Since net income is positive, the primary valuation metric is the P/E ratio. The trailing P/E is 272.6x, while the forward P/E is 34.3x, implying the market expects significant earnings growth. The wide gap between trailing and forward multiples suggests that current earnings are depressed and a sharp rebound is anticipated. Compared to the software application industry average P/E of approximately 35x, Guidewire's forward P/E of 34.3x is roughly in line, but its trailing P/E of 272.6x is extremely elevated, reflecting the low current earnings base. The EV/Sales multiple of 8.2x is also high relative to the industry median of around 5x, indicating a premium that may be justified by the company's 26.9% revenue growth and market leadership. Historically, Guidewire's trailing P/E has ranged from negative to over 400x in the past five years. The current trailing P/E of 272.6x is near the higher end of its historical band, suggesting the market is pricing in optimistic future earnings. The PEG ratio of -0.22 (negative due to negative earnings growth in some periods) is not meaningful, but the forward P/E of 34.3x is below the 5-year average of around 50x, potentially indicating a more reasonable entry point if growth materializes.
PE
272.6x
Latest Quarter
vs. Historical
High-End
5-Year PE Range 50x~233x
vs. Industry Avg
N/A
Industry PE ~N/A*
EV/EBITDA
219.8x
Enterprise Value Multiple
Investment Risk Disclosure
Financial & Operational Risks: Guidewire's trailing P/E of 272.6x is extremely elevated, implying the market expects massive earnings growth. If the company fails to deliver, multiple compression could be severe. Additionally, net margin of 4.4% is thin and variable (ranged from -12.9% to 14.6% in recent quarters), leaving little buffer against cost overruns. The negative free cash flow of -$22.9M in Q3 FY2026, despite TTM FCF of $255M, highlights working capital volatility that could pressure liquidity if sustained. Debt-to-equity of 0.49 is manageable but not negligible, and interest expense of $3.3M per quarter adds a fixed cost.
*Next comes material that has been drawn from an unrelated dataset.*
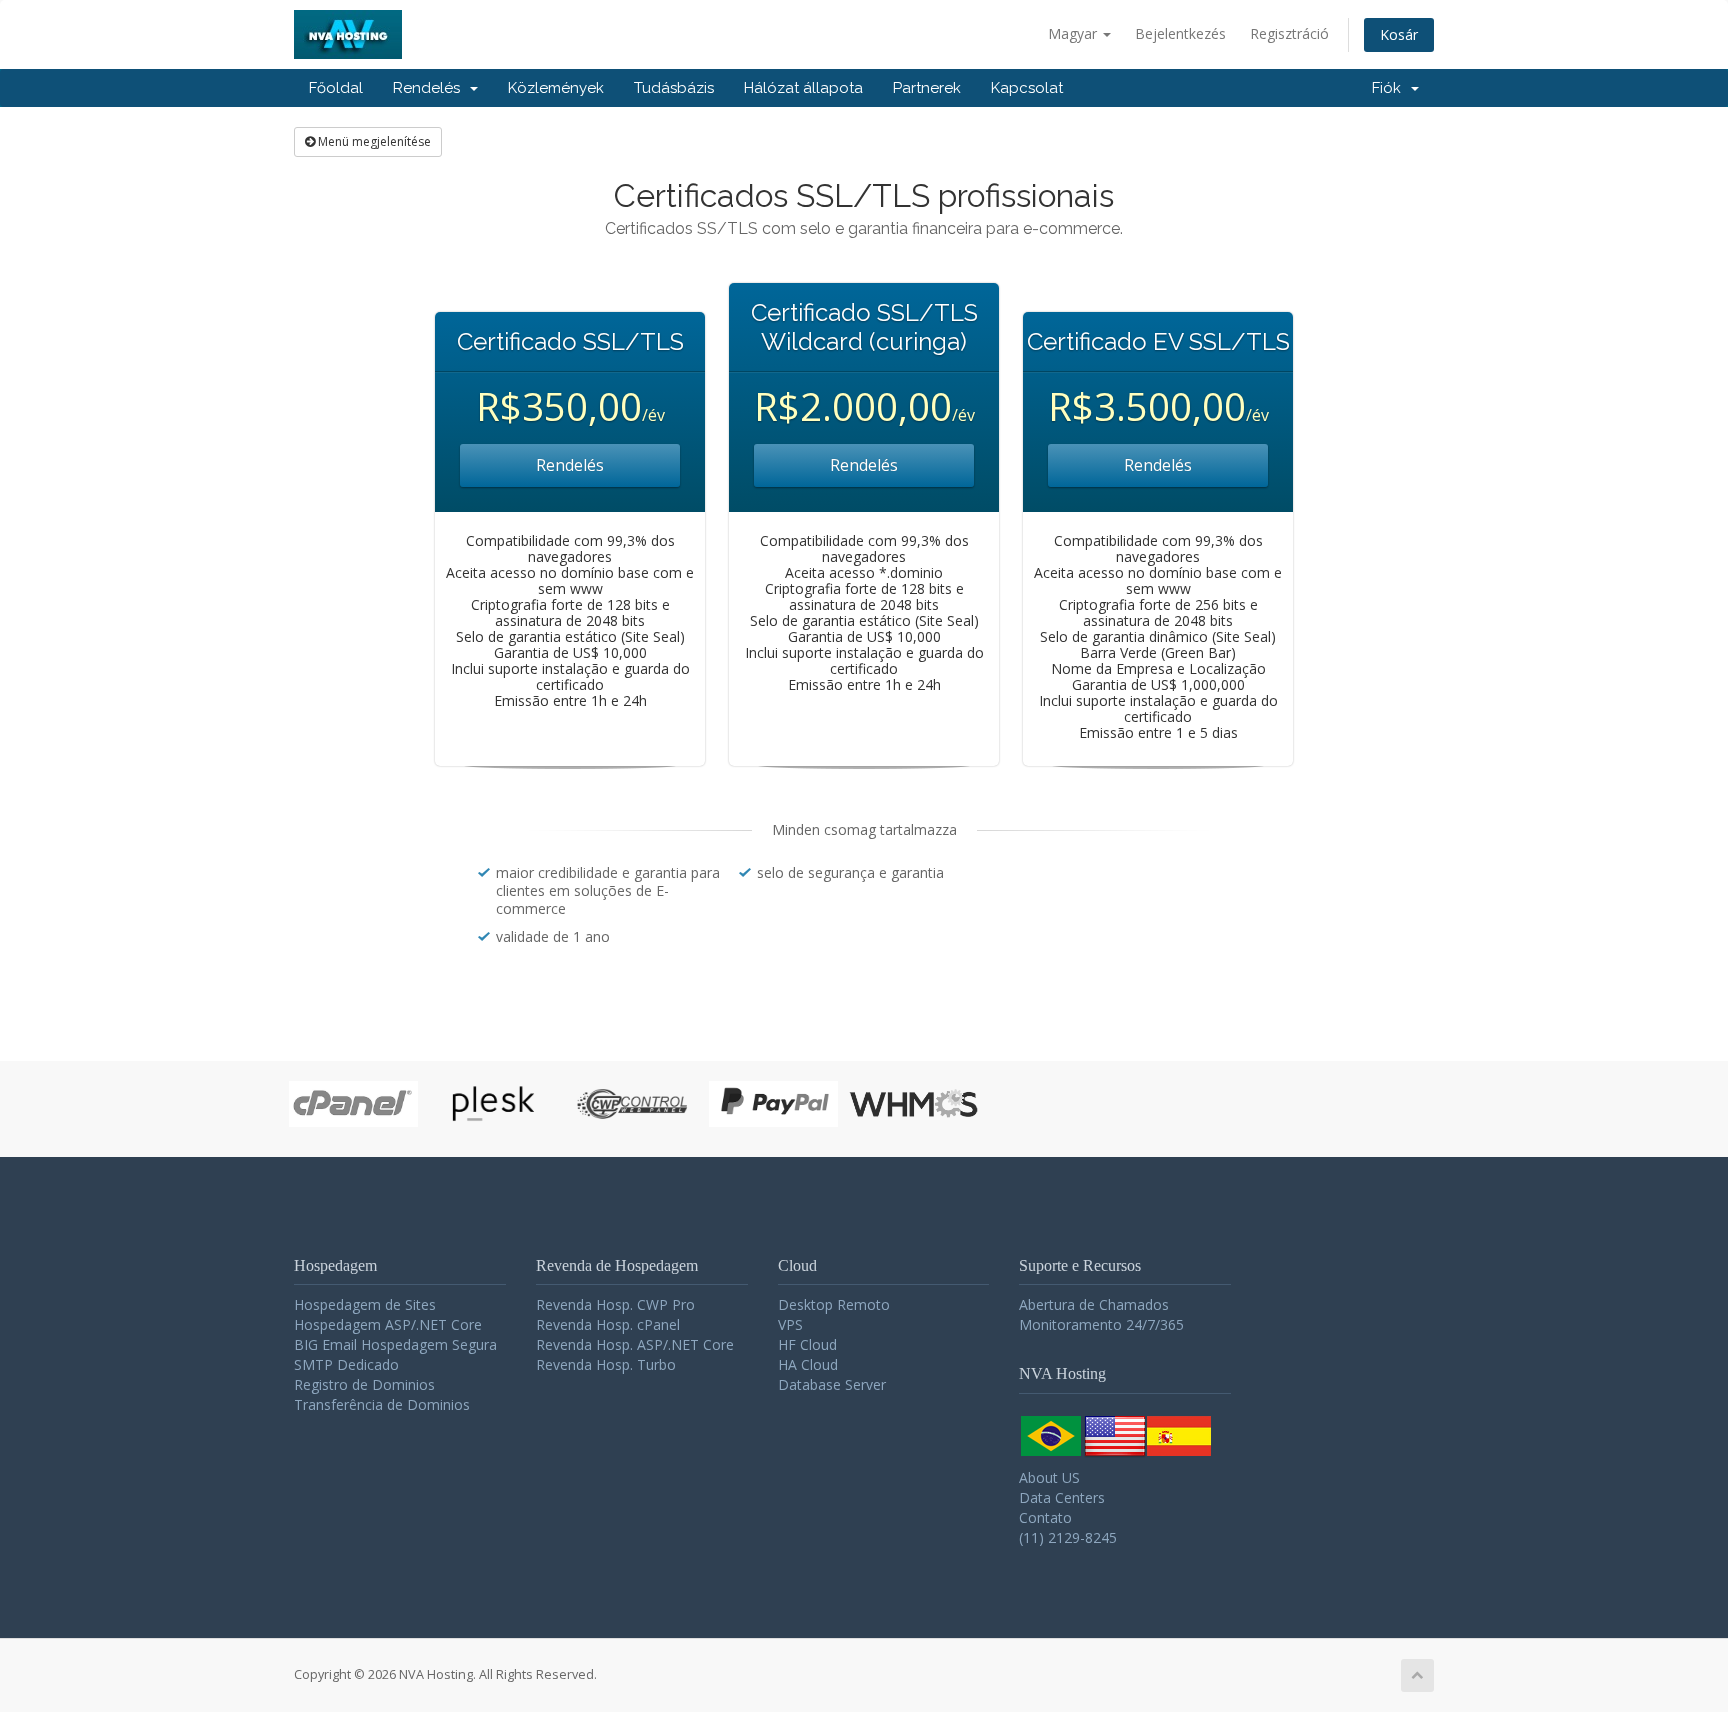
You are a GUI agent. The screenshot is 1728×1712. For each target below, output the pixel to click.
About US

Market & Competitive Risks: The stock trades at a significant premium to the software industry median EV/Sales of ~5x (GWRE at 8.2x), making it vulnerable to valuation compression if growth slows. Beta of 0.95 indicates market-like correlation, but the stock's max drawdown of -60.8% shows extreme downside risk. Competitive threats from larger players or new entrants could erode market share, especially if the cloud transition falters. The wide analyst target range ($137 to $258) reflects high uncertainty, and the stock's 36.4% annual decline versus the S&P 500's 20.9% gain signals persistent negative sentiment.
Worst-Case Scenario: A combination of revenue growth deceleration below 15%, margin contraction from competitive pressure, and a broad tech selloff could drive the stock to its 52-week low of $102.3, representing a 27.2% decline from the current price of $140.54. In a severe recession, the stock could test the historical max drawdown of -60.8%, implying a price near $55. This scenario would require multiple quarters of missed earnings and negative free cash flow, but the current valuation leaves little room for error.